According to the US labor department, employers covered under Americans with Disabilities Act, have to provide reasonable accommodation to all qualified applicants and the current employees. As far as employment is concerned, reasonable accommodation is defined as an alteration or adjustment to a position, including the work environment, or in the way things are completed, permits uniquely-abled people to apply for a job, and carry out essential job functions. Reasonable accommodation extends equal access to the benefits available to all neuro-typical peers in the office.
Accommodation towards disability inclusion usually includes the following.
- Physical adjustments
- Accessible and assistive technologies
- Enhancement to workplace policies
- Accessible communication
Despite the mandate of the labor department, companies seem unwilling to hire or promote uniquely-abled employees.
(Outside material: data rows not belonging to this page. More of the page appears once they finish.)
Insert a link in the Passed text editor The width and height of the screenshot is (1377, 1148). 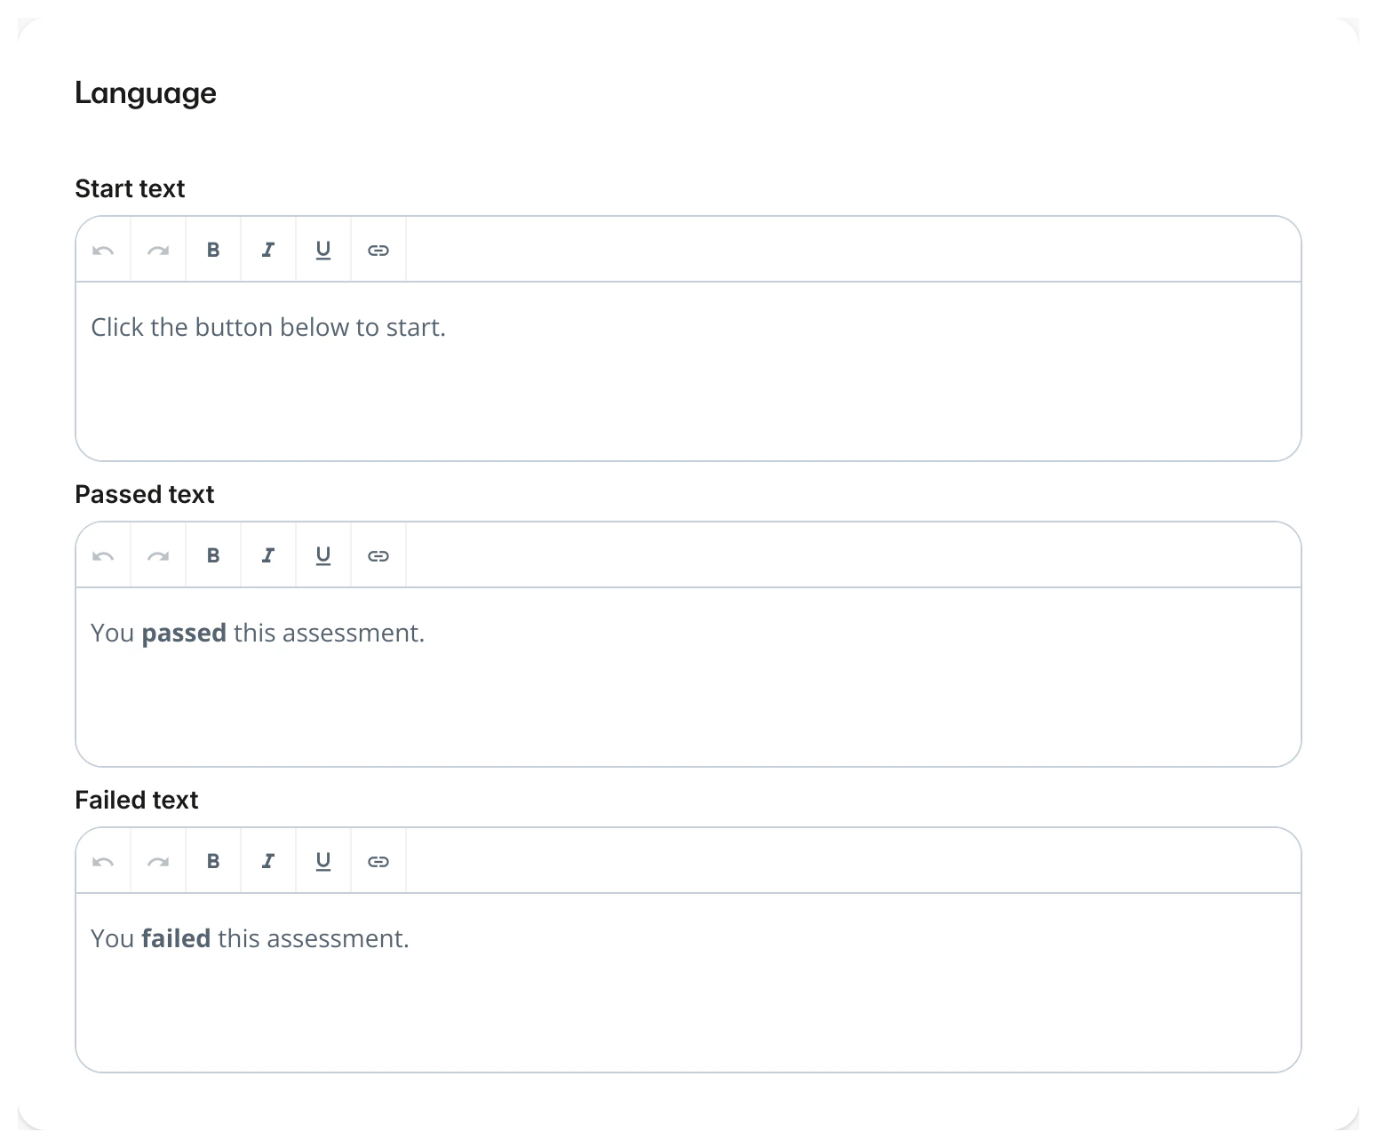[x=378, y=554]
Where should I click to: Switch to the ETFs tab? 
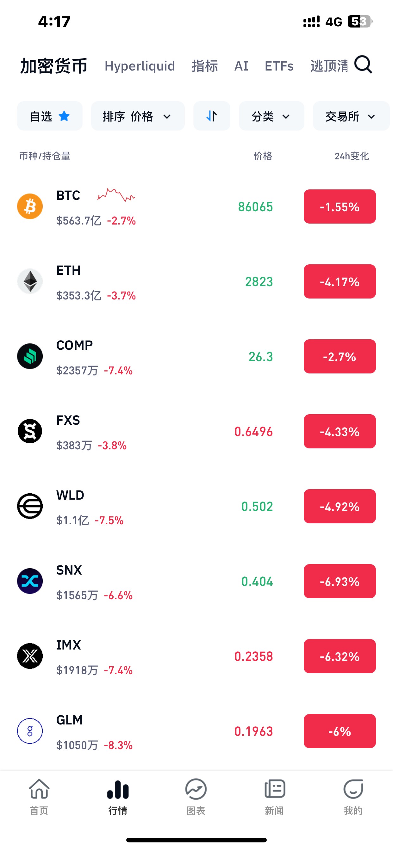[x=279, y=66]
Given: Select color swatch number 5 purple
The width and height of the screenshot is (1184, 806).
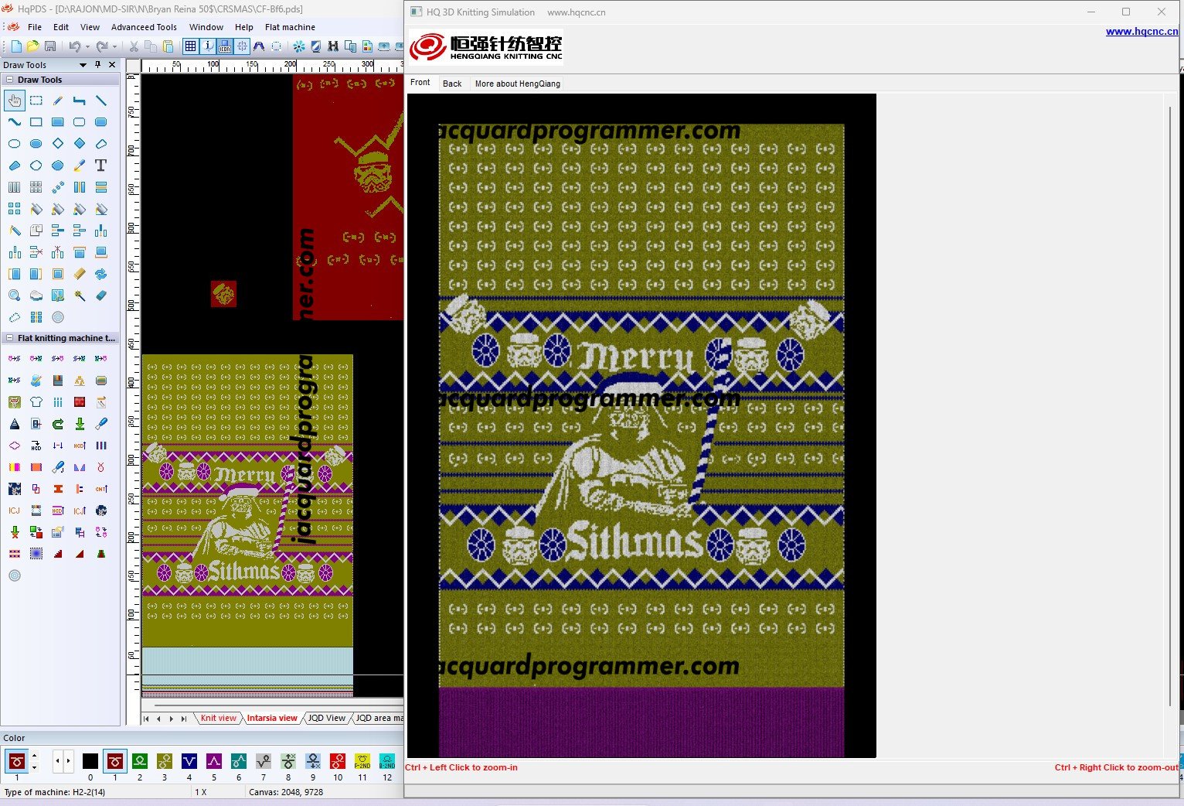Looking at the screenshot, I should coord(214,761).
This is far from encouraging as there’s a growing population of uniquely-abled people in the US and they need opportunities to contribute to the diversity of businesses, and products and services.
Employers are reluctant because they fear high costs, liabilities, and loss in work time if they hire uniquely-abled people. This is detrimental to the productivity of the nation as a large section of the population can’t pitch in with their labor.